The Prohibition National Committee (yes, the anti-liquor party — they’re still around) held a conference call/nominations convention on Aug. 24. They nominated Phil Collins for president and Billy Joe Parker for vice-president.
No, not the famed Prog-Rock legend and Texana collector — not that Phil Collins.
The Prohibition Party’s Collins may be the highest-ranking candidate in recent memory to appear on the Prohibitionist ticket. A 21-year Navy veteran, Collins was a town council member in Libertyville, Ill. In a ranked election, he bested two incumbents in the six-way race. In his bid for Mayor of Las Vegas he came in second out of seven candidates.
If you think the Two Hearts on the Collins/Parker ticket has a rough road ahead, in elector-heavy Texas, third-party candidates may never have Another Day In Paradise — not just for the Prohibition Party but for any party that’s neither Republican or Democrat. This has the largest of the third parties in Texas in a lawsuit against the state.
In the lawsuit filed earlier this month, the plaintiffs argue a measure passed in the recently concluded Texas legislative session gives Libertarians, Prohibitionists, Greens, and other non-major party candidates a mere 75 days to scramble together 83,717 state-validated signatures and $600,000 each just to appear on the ballot.
Previously, third-party contenders could instantly appear on the ballot by having at least one statewide candidate in their party break a 5% threshold during the previous election year. This was not hard to accomplish if facing an uncontested Republican, where a statewide Green, for example, could pick up a significant number of liberal protest votes. The new law, effective Sept. 1, lowers that threshold to 2% which makes automatic placement easier for established third parties. But there’s a price:
Let’s say you’re a Prohibition Party member, and there’s no way in holy heck you’re going to crack 5%, let alone 1%. There’s still the signature method. Previously, a third-party candidate could gather 47,183 signatures (the 2018 amount) from registered voters who did not vote in either Republican or Democratic primaries during the previous election year.
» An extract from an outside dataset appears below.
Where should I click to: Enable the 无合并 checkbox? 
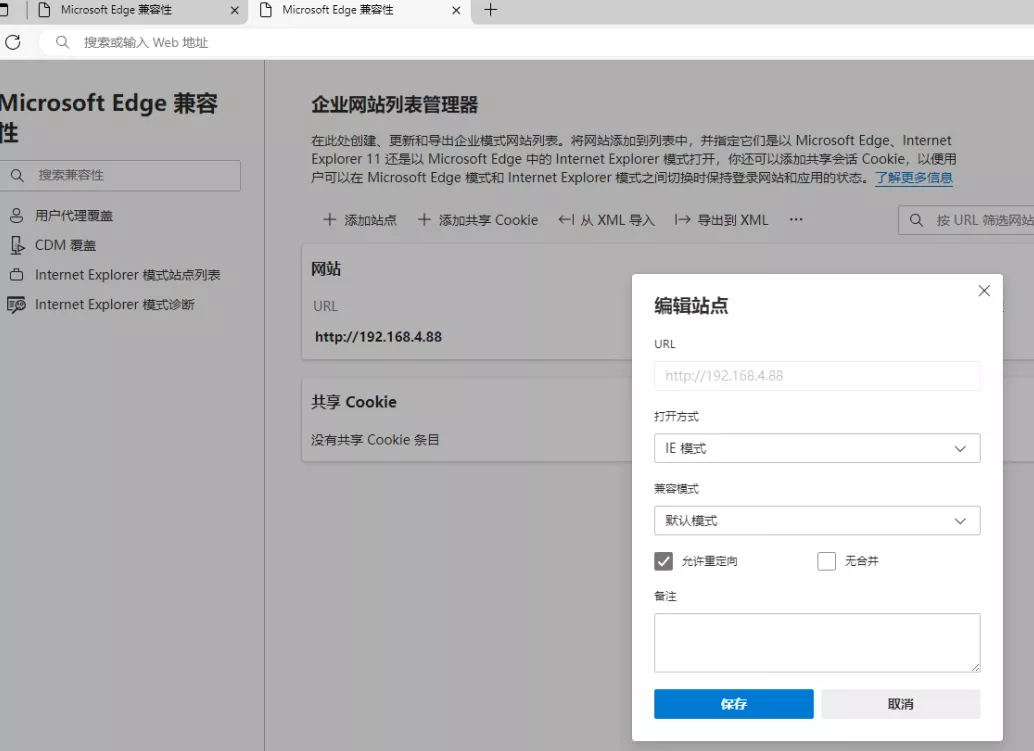point(826,561)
That hurdle was just raised significantly.
According to the authority on third party fairness, Ballot Access News, the parties that are challenging the filing fee are the Libertarian and Green parties. The parties that are challenging the ballot access petition are the Constitution Party and America’s Party of Texas. The case is assigned to U.S. District Court Judge Robert Pitman, an Obama appointee. Independent candidate for Texas Land Commissioner Andy Prior is among the plaintiffs.
Independent candidates on the ballot with no political party can still file in the usual way by petition but must also hobble together 89,692 valid non-Republican and non-Democrat signatures, and that in 69 days. Write-ins must pay a relatively small fee.
Meanwhile on Sept. 1, Texas will have a ban in place on straight-ticket ballot voting. In other words, even though candidates can still have “D,” “R,” “L,” “G,” and we suppose even “P,” by their names, there will be no more straight-ticket box to select which highlights all of one party’s candidates.
From the hip: While the increased signatures and fee requirements have put a prohibitive burden on third-party candidates, other measures have made it easier than before. Ultimately it is up to the courts to determine whether every candidate, regardless of party label or independent, has an even playing field. Having a famous name like Phil Collins certainly can’t hurt when voters attempt to remember who these candidates are without the benefit of a straight-ticket box.